### [Extrait choisi]

□ □ □ □ □ □ □

Publié le jeudi 31 octobre 2019
Tribunes

Au XXème siècle, les récessions ont connu deux causes : des « cygnes noirs », par définition imprévisibles, venant percuter l’économie mondiale, tels l’implosion du système bancaire en 1929 et en 2008 ou le choc pétrolier en 1973 ; ou le plus souvent, la fin de cycle selon le cercle vicieux décrit par la courbe de Philips : plein emploi, hausse des salaires, inflation, hausse des taux d’intérêt, baisse de la demande, d’abord les investissements, puis la consommation, ralentissement de la croissance, et parfois récession.

Or il est clair qu’aujourd’hui cette fin de cycle classique n’est pas amorcée puisque le chômage aux Etats-Unis, historiquement bas, ne déclenche ni inflation salariale, ni hausse des taux. Les taux nominaux bas, voire négatifs, deviennent, si l’on peut dire, monnaie courante. Et tout cela, sans doute pour longtemps. Le « bargaining power » des travailleurs est anéanti. Depuis trente ans, les travailleurs occidentaux font face à la concurrence des ouvriers chinois, dont le salaire a fini par s’élever, et désormais ils affrontent les robots, cols bleus et cols blancs confondus, dont le « salaire » ne fera que diminuer. Ni le coût du travail, ni les prix, ni le loyer de l’argent ne s’élèveront significativement, et cela peut-être jusqu’à la fin du siècle.

□ □ □ □ □ □ □

### [Enregistrements]
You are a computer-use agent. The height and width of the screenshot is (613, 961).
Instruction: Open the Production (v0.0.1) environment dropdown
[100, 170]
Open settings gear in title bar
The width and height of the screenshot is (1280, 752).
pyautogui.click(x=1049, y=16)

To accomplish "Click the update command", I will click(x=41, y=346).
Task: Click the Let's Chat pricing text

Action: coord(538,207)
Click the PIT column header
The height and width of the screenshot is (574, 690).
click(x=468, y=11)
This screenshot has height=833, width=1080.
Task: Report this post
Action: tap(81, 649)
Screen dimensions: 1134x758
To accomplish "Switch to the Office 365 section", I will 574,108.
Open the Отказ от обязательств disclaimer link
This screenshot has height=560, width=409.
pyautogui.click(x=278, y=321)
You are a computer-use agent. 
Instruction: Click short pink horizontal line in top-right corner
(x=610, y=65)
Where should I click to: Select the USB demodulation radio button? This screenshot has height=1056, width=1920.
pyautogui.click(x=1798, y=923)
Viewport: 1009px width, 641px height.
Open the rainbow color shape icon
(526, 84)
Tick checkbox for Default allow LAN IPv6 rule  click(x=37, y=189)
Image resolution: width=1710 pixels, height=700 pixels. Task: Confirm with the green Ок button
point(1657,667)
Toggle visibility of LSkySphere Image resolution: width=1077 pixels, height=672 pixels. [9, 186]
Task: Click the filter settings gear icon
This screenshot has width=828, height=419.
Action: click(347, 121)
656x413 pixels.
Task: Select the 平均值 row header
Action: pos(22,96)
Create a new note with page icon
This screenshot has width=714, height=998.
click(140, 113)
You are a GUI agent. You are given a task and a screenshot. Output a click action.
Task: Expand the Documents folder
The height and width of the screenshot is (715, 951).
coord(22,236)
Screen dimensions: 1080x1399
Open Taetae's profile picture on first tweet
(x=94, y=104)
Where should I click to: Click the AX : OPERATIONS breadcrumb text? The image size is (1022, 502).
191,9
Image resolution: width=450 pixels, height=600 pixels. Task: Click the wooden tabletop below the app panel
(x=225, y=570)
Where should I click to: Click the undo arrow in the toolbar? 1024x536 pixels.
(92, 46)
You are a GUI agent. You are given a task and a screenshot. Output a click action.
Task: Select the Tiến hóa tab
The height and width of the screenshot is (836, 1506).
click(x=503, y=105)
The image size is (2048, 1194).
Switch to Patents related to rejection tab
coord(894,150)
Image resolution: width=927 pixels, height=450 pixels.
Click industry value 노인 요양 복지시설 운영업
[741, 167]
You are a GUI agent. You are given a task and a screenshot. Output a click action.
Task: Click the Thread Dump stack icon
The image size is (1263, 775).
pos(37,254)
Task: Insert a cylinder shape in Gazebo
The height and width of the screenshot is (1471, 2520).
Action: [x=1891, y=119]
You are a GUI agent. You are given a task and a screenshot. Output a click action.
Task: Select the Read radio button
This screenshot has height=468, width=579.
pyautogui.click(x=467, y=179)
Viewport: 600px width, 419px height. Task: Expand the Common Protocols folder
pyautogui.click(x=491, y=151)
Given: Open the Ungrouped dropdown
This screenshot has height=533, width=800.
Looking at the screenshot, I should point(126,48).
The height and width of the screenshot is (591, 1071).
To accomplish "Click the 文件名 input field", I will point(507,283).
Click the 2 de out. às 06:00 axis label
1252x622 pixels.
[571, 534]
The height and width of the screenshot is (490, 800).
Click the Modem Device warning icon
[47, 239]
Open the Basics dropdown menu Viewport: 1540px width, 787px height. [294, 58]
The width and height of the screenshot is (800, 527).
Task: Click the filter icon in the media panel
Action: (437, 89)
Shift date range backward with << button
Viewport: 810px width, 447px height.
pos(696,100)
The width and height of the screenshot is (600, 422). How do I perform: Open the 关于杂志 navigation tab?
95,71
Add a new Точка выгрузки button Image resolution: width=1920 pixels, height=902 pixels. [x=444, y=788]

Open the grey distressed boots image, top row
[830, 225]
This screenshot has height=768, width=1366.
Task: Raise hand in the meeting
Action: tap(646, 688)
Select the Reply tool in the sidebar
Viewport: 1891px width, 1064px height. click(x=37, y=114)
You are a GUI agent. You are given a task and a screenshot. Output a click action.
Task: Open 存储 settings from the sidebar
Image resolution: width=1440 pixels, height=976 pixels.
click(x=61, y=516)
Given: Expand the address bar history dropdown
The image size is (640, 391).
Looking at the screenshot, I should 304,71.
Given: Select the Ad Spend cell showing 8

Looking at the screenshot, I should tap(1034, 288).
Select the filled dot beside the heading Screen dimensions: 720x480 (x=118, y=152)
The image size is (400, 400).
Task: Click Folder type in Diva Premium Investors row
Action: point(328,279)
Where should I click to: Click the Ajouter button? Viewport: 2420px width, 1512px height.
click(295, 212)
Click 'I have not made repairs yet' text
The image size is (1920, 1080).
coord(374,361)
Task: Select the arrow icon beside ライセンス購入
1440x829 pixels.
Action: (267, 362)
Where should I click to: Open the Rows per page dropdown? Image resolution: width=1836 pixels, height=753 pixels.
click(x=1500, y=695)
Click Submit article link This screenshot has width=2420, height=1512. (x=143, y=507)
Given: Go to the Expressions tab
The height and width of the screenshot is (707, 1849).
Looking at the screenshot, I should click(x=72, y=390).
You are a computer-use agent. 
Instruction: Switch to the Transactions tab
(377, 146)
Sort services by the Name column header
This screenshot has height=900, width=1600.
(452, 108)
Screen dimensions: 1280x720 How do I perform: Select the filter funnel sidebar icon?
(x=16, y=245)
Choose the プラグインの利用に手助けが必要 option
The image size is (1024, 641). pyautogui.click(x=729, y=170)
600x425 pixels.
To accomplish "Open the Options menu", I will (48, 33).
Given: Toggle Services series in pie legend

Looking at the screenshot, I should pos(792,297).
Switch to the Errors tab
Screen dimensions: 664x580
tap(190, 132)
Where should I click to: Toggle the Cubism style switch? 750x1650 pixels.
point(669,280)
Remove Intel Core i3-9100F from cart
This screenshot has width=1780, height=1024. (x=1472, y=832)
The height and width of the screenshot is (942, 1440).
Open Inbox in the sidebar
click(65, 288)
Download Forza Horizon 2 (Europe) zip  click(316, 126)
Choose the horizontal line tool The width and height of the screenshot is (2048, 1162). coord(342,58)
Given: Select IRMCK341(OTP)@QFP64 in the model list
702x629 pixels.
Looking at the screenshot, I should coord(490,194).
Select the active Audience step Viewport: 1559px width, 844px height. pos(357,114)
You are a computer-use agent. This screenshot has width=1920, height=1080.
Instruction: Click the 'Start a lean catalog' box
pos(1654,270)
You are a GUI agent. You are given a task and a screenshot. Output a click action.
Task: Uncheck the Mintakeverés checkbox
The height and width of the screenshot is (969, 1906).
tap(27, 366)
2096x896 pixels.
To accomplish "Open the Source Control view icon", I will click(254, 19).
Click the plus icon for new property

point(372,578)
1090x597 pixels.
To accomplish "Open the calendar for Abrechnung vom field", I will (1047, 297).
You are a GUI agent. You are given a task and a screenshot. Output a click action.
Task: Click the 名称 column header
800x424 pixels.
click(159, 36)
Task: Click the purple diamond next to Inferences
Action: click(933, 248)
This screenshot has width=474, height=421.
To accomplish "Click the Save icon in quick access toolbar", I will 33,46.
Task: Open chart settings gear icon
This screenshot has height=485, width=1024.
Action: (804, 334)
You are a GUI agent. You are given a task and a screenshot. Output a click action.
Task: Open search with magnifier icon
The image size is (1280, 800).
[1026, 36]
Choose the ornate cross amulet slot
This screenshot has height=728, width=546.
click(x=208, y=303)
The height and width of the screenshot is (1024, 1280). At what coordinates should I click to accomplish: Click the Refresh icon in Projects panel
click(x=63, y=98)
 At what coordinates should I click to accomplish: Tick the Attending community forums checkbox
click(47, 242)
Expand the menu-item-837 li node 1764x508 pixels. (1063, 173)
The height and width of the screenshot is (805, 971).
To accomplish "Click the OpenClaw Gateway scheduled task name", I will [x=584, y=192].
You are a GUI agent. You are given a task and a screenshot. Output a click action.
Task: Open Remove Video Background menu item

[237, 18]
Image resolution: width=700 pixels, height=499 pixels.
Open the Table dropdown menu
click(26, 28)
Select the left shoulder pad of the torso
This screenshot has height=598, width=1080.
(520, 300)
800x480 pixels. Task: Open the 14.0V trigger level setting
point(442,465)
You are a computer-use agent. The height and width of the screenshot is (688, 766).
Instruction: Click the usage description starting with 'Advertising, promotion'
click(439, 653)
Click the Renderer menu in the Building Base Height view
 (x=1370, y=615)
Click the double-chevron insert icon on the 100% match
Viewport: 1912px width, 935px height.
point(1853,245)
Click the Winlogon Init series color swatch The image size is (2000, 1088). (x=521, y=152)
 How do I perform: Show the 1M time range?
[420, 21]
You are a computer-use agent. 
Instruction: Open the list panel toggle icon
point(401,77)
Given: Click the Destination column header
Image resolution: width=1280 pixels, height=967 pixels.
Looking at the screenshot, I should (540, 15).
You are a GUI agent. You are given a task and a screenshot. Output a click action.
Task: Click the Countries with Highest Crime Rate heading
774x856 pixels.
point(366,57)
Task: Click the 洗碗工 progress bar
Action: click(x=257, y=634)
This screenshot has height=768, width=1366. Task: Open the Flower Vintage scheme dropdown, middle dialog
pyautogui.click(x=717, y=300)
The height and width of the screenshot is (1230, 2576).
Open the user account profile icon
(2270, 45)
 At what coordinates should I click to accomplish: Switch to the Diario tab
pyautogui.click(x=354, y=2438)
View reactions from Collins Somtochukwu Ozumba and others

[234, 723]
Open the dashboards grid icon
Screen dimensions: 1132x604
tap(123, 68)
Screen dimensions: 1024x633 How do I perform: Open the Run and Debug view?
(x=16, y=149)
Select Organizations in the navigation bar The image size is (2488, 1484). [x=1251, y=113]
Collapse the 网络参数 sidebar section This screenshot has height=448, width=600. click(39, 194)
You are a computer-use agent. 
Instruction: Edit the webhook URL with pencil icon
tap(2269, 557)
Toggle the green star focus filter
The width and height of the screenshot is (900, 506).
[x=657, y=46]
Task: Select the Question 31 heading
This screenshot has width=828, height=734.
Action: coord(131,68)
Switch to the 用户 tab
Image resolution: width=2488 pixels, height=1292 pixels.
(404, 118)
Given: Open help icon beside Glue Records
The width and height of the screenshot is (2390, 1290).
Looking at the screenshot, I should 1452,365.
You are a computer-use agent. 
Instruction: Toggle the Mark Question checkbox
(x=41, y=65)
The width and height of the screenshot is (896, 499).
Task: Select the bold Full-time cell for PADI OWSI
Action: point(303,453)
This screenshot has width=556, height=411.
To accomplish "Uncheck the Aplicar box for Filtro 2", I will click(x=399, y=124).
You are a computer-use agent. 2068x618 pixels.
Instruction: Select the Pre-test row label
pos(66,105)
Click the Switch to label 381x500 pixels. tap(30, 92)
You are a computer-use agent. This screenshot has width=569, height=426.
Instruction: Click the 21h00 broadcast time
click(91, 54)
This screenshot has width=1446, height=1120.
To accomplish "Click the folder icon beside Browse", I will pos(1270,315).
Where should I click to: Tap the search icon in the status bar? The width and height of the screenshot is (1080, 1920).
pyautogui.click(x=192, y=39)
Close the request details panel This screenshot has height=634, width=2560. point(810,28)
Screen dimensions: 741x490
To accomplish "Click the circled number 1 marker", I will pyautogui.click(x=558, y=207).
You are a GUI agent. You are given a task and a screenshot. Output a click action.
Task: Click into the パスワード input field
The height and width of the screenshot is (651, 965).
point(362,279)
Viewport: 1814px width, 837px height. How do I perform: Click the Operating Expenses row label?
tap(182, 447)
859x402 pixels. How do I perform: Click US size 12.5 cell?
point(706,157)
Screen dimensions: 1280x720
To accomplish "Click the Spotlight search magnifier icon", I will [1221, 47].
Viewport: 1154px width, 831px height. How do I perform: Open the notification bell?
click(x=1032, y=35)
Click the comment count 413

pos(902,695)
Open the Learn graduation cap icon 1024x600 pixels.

□ □ □ □ □ □ □

### [À faire]
[1] Traduisez en anglais cette phrase de l'extrait sur les récessions : « Ni le coût du travail, ni les prix, ni le loyer de l’argent ne s’élèveront significativement, et cela peut-être jusqu’à la fin du siècle. »
[2] Prolongez l'extrait sur les récessions à partir de sa dernière phrase.
Les enregistrements ne servent à rien ici.

### [Réponses successives]
[1] Neither labor costs, nor prices, nor the cost of borrowing money will rise significantly, and this may well last until the end of the century.

[2]
Le ralentissement mondial actuel a donc une cause inédite : c’est, pour la première fois depuis la dernière guerre, un ralentissement sévère du commerce mondial, principal moteur de la croissance depuis la dernière guerre. Au premier semestre, les pays industrialisés n’ont accru leurs exportations que de 0,2%. On incrimine, à tort, la gesticulation de Donald Trump qui n’est qu’un symptôme. Ce qui s’annonce est un danger majeur pour l’équilibre du monde, car il s’agit du mouvement d’opinion mondial puissant qui veut anéantir la mondialisation libérale et capitaliste. C’est une conjuration plurielle, antimondialiste, antilibérale et anticapitaliste portée par une part croissante de l’opinion populaire, entre le national-populisme des aînés, et l’écologisme politique, vert dehors, rouge dedans, nouvelle religion de la jeunesse.

Ce mouvement est profond car la mondialisation libérale qui a suivi l’effondrement du communisme il y a trente ans a accentué les inégalités dans les pays riches, profitant plus aux entreprises et à leurs actionnaires qu’aux salariés. Désormais, même les élites favorisées se piquent de désavouer le libéralisme capitaliste, comme si les systèmes alternatifs n’avaient pas conduit à la ruine économique et politique.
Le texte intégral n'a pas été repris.